--- Given exercise ---
Give each nonblank line of the material below as a row in a Markdown table with the columns "No." and "Line," numbering the rows in order. Leave the pictures out of the table.

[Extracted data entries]
::::
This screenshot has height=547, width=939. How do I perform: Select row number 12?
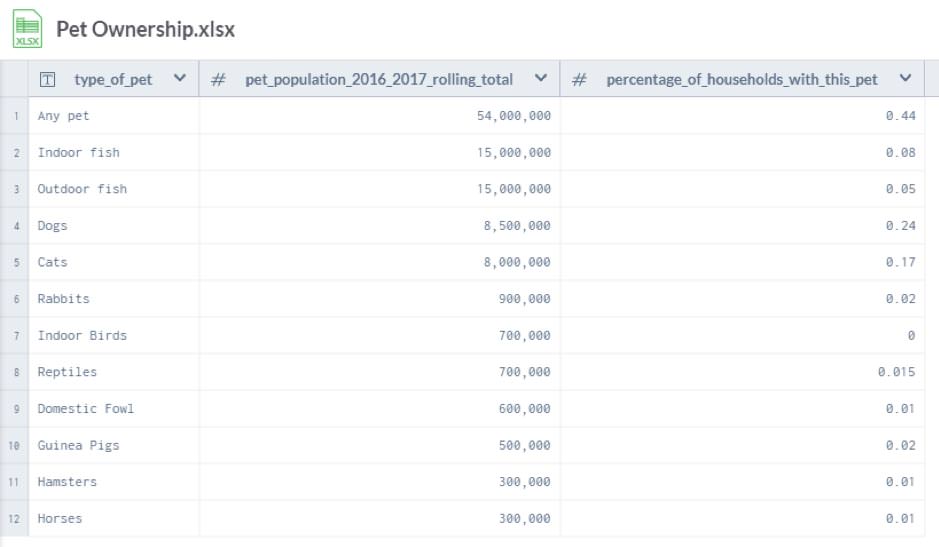[x=15, y=518]
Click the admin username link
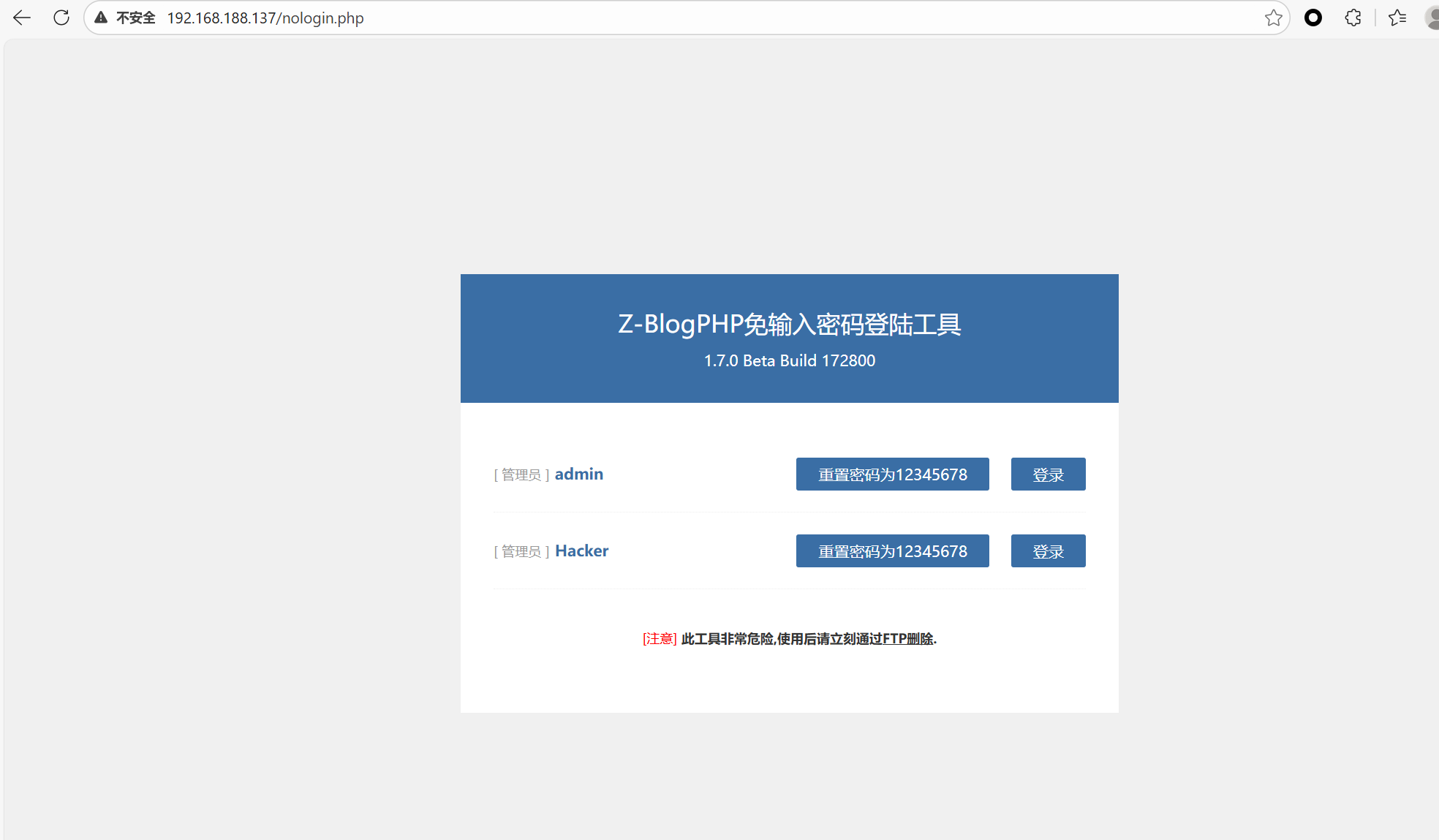1439x840 pixels. tap(578, 474)
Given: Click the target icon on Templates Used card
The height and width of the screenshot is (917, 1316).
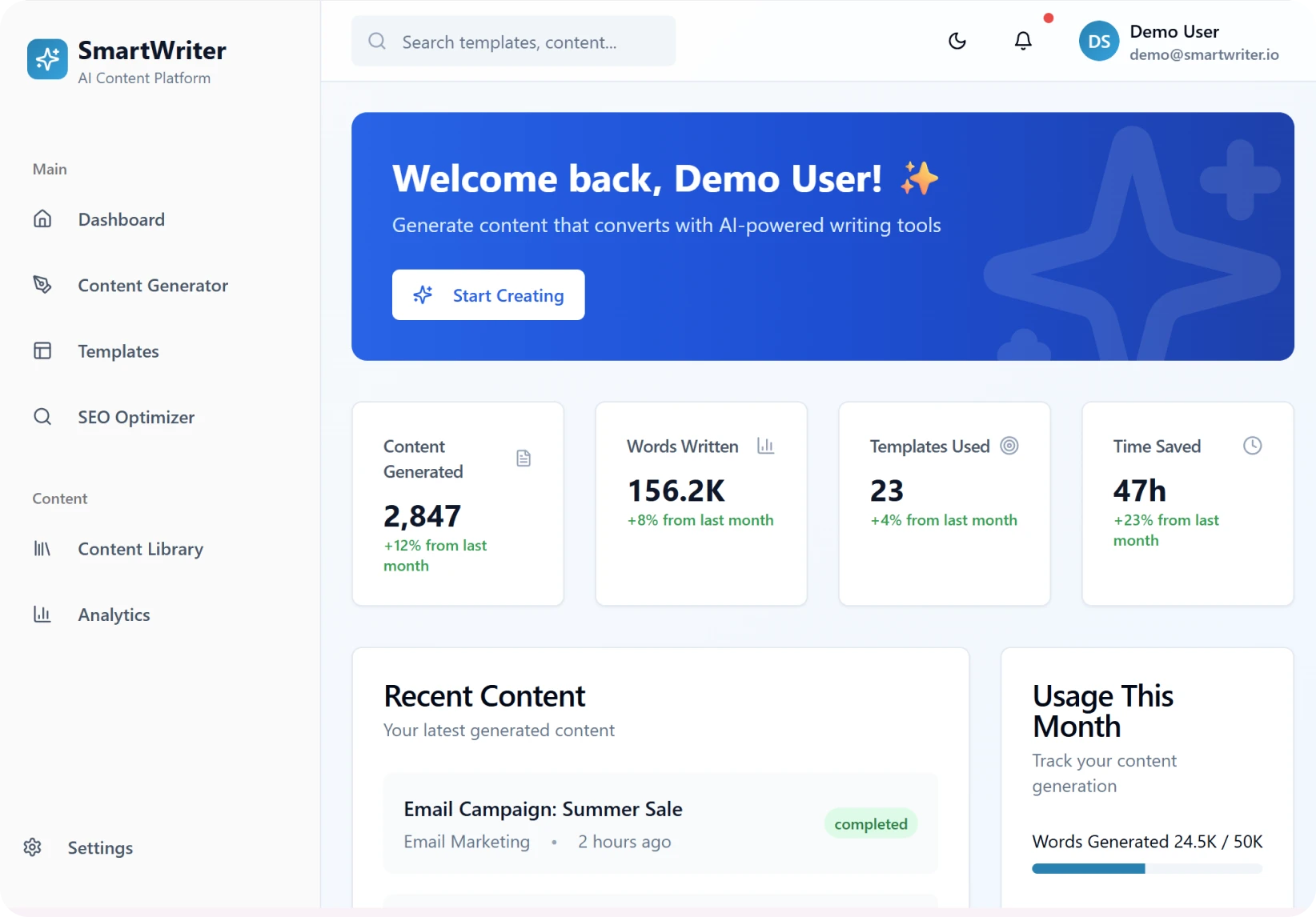Looking at the screenshot, I should (x=1009, y=446).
::::
--- Output of the exercise ---
| No. | Line |
|---|---|
| 1 | This screenshot has height=547, width=939. How do I perform: Select row number 12? |
| 2 | [x=15, y=518] |
| 3 | Click the admin username link |
| 4 | 1439x840 pixels. tap(578, 474) |
| 5 | Given: Click the target icon on Templates Used card |
| 6 | The height and width of the screenshot is (917, 1316). |
| 7 | Looking at the screenshot, I should (x=1009, y=446). |